* Your instructions:
Could you please transcribe the data exactly, without the pictures?

* Data supplied:
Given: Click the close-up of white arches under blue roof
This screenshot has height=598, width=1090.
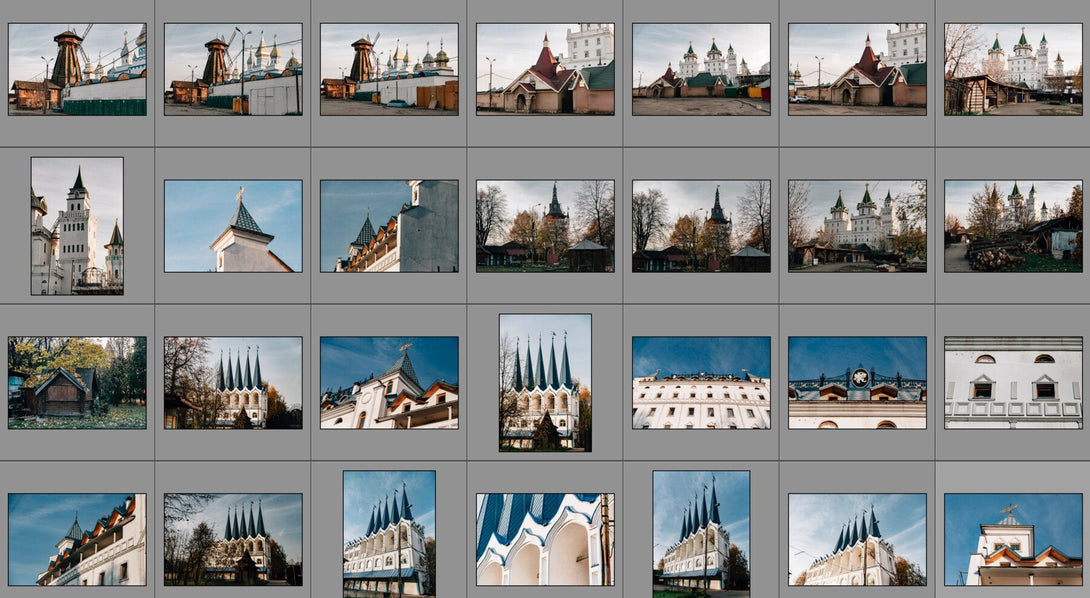Looking at the screenshot, I should pyautogui.click(x=545, y=540).
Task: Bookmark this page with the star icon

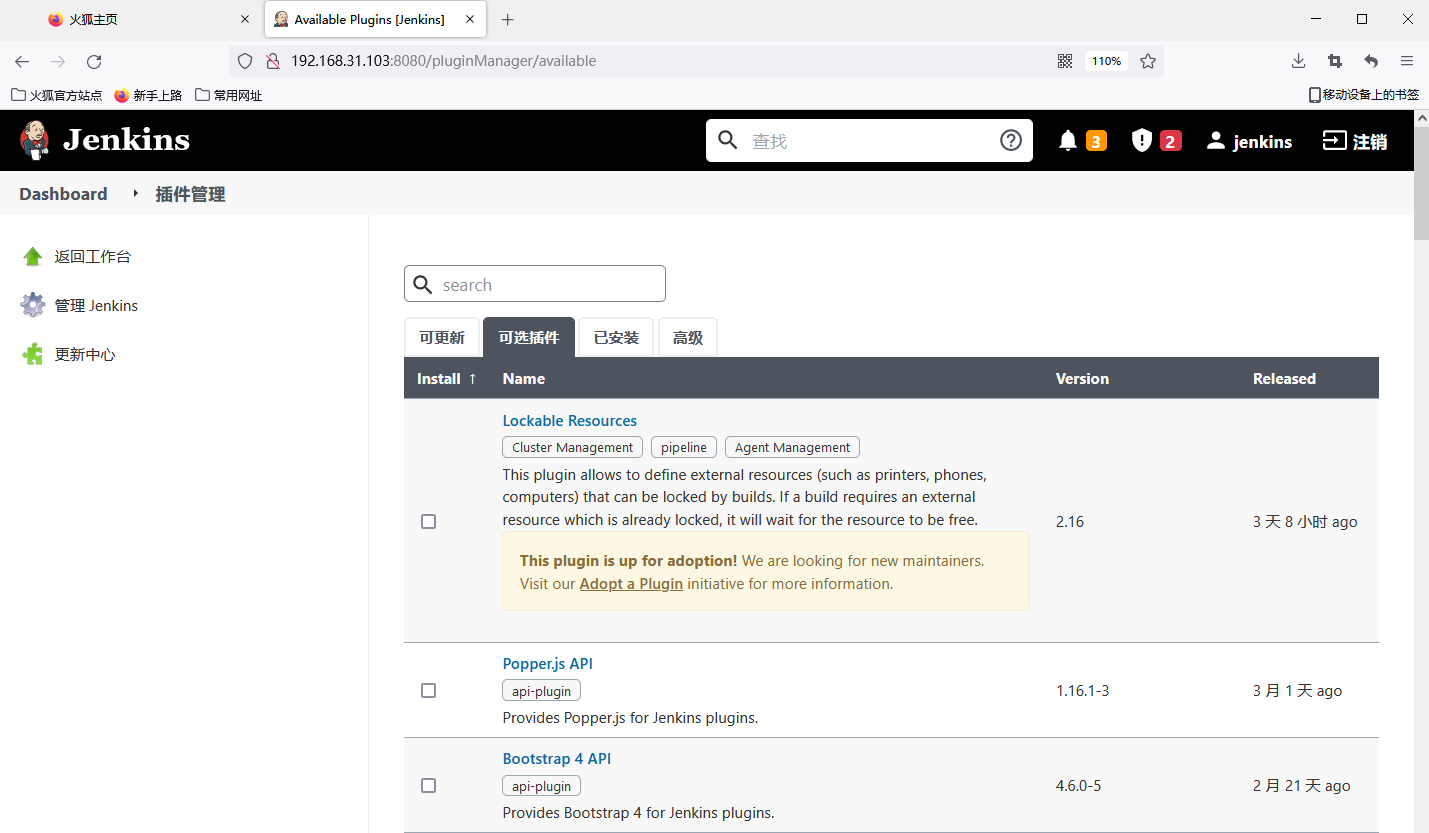Action: point(1148,61)
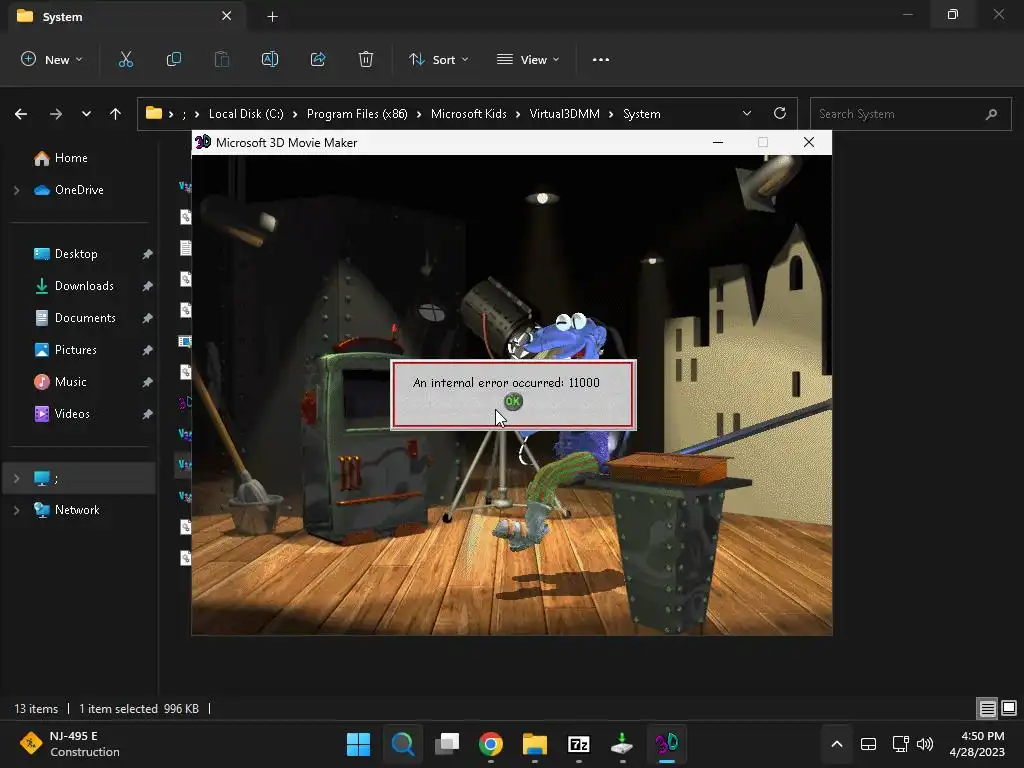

* Solution to this task:
Given: Click the close-up of white arches under blue roof
This screenshot has height=598, width=1090.
Looking at the screenshot, I should pyautogui.click(x=545, y=540).
Task: Bookmark this page with the star icon

Action: point(1148,61)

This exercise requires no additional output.